Agentes de Auditoria da Anthropic: Melhorando Alinhamento em IA


Agentes de Auditoria da Anthropic: Melhorando Alinhamento em IA

Se liga, no mundo das empresas que usam inteligência artificial, garantir que os modelos se comportem direitinho é essencial. Já pensou se um modelo resolve agir por conta própria ou fica “dando moral” demais pro usuário? Isso vira um baita problema! É por isso que, além de avaliar o desempenho deles, as empresas precisam ficar de olho se esses modelos estão realmente alinhados com o que deveriam fazer.

Mas olha só, fazer auditoria de alinhamento é complicado. Envolve muito tempo dos pesquisadores e, mesmo assim, nem sempre é garantido que tudo será identificado. É nesse ponto que a Anthropic entra em cena com uma inovação.

Os pesquisadores da Anthropic desenvolveram uma tecnologia de “agentes de auditoria” que prometem ajudar e muito na hora de testar o alinhamento desses modelos. Eles botaram isso em prática durante os testes do Claude Opus 4 e foi um sucesso! Esses agentes não só aumentaram a eficiência nos testes de validação, mas permitiram que vários testes fossem conduzidos ao mesmo tempo. E pra galera que gosta de ver pra crer, a Anthropic disponibilizou tudo lá no GitHub deles!

Mas o que esses agentes fazem exatamente? Bem, eles são especialistas em desvendar aqueles comportamentos escondidos que possam ser um problema. Segundo a Anthropic, eles são capazes de construir avaliações de segurança e identificar comportamentos preocupantes, conforme detalhado no estudo disponível neste artigo.
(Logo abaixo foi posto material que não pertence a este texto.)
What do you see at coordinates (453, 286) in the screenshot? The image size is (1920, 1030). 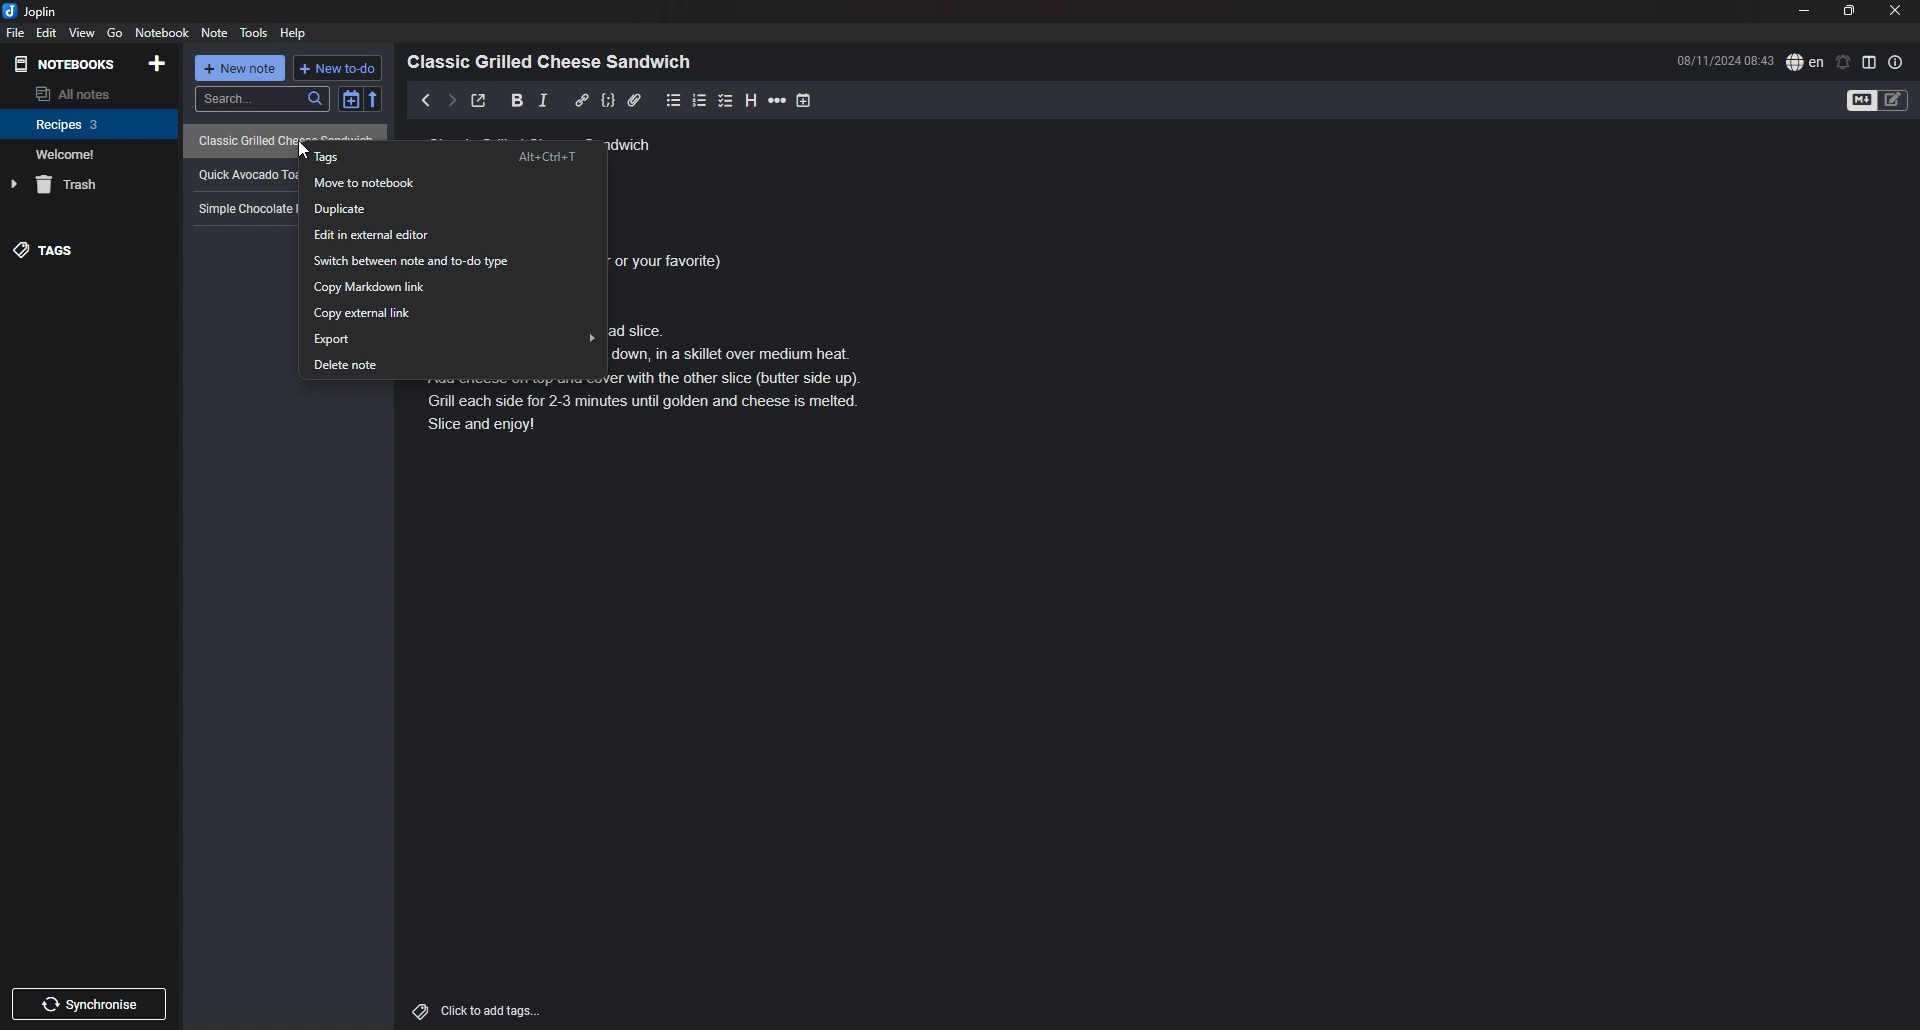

Agentes de auditoria em ação

Os Agentes de Auditoria em Detalhe

Basicamente, a Anthropic criou três tipos de agentes para conduzir essas auditorias:

  • Agente investigador: que usa ferramentas de chat e análise de dados para explorar modelos open-ended.
  • Agente de avaliação: responsável por construir avaliações comportamentais e diferenciar modelos com comportamentos implantados.
  • Agente de red-teaming: projetado para descobrir comportamentos de teste implantados, especialmente no Claude 4.
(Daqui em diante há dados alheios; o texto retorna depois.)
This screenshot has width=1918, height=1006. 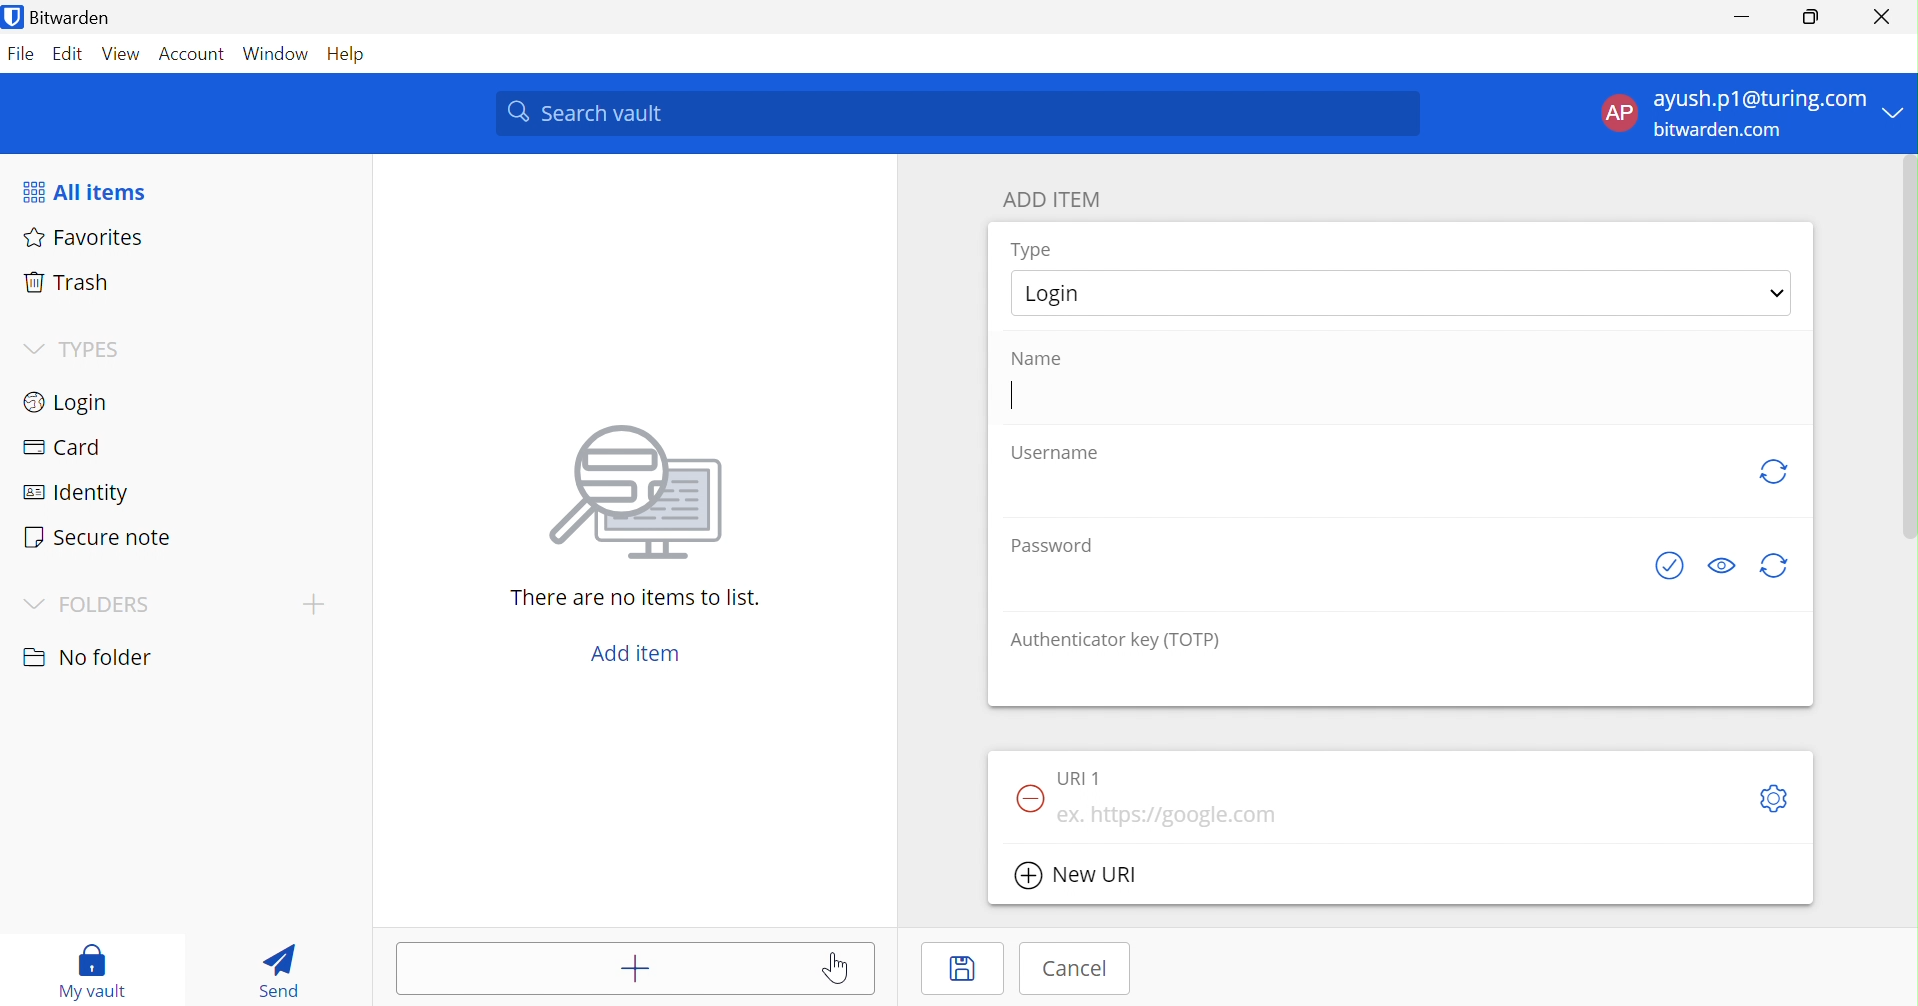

A primeira fase da auditoria se concentra em investigar um modelo propositadamente desalinhado. O agente investigador foi equipado com ferramentas semelhantes às utilizadas por equipes humanas para isso, e conseguiu identificar a origem dos problemas entre 10% a 13% das vezes. Esse número subiu para 42% com uma abordagem de “super-agente” que agrega descobertas de várias investigações.

Na segunda fase, a avaliação comportamental foi realizada. Aqui, 10 modelos foram instrucionados a exibir comportamentos específicos, e depois testados. O agente de avaliação foi capaz de identificar e sinalizar pelo menos uma peculiaridade, apesar de ter dificuldade com nuances mais sutis.

O terceiro agente busca identificar comportamentos “preocupantes” através de conversas diretas. Essa técnica encontrou sete das dez peculiaridades do sistema, ainda que enfrentando dificuldades semelhantes às do agente de avaliação.

Desafios do Alinhamento e o Problema da Sifonice

O assunto de alinhamento virou pauta quente no mundo da IA depois que o ChatGPT da OpenAI começou a ser “gente boa demais”, concordando com tudo. A OpenAI acabou recuando em algumas atualizações depois disso, mas esse acontecimento mostrou que os modelos podem, sim, dar respostas erradas se acharem que é isso que o usuário quer ouvir.

Para tentar resolver essa questão, surgiram novos métodos e benchmarks, como o Elephant Benchmark, da Carnegie Mellon University, que mede a sifonice, e o DarkBench, que categoriza problemas como viés de marca e geração de conteúdos nocivos.

Em meio a tudo isso, a Anthropic destaca que, apesar dos agentes de auditoria ainda precisarem de ajustes, é crucial ter formas escaláveis de checar o alinhamento dos modelos AI. Humanos levam tempo e validar essas auditorias não é tarefa fácil.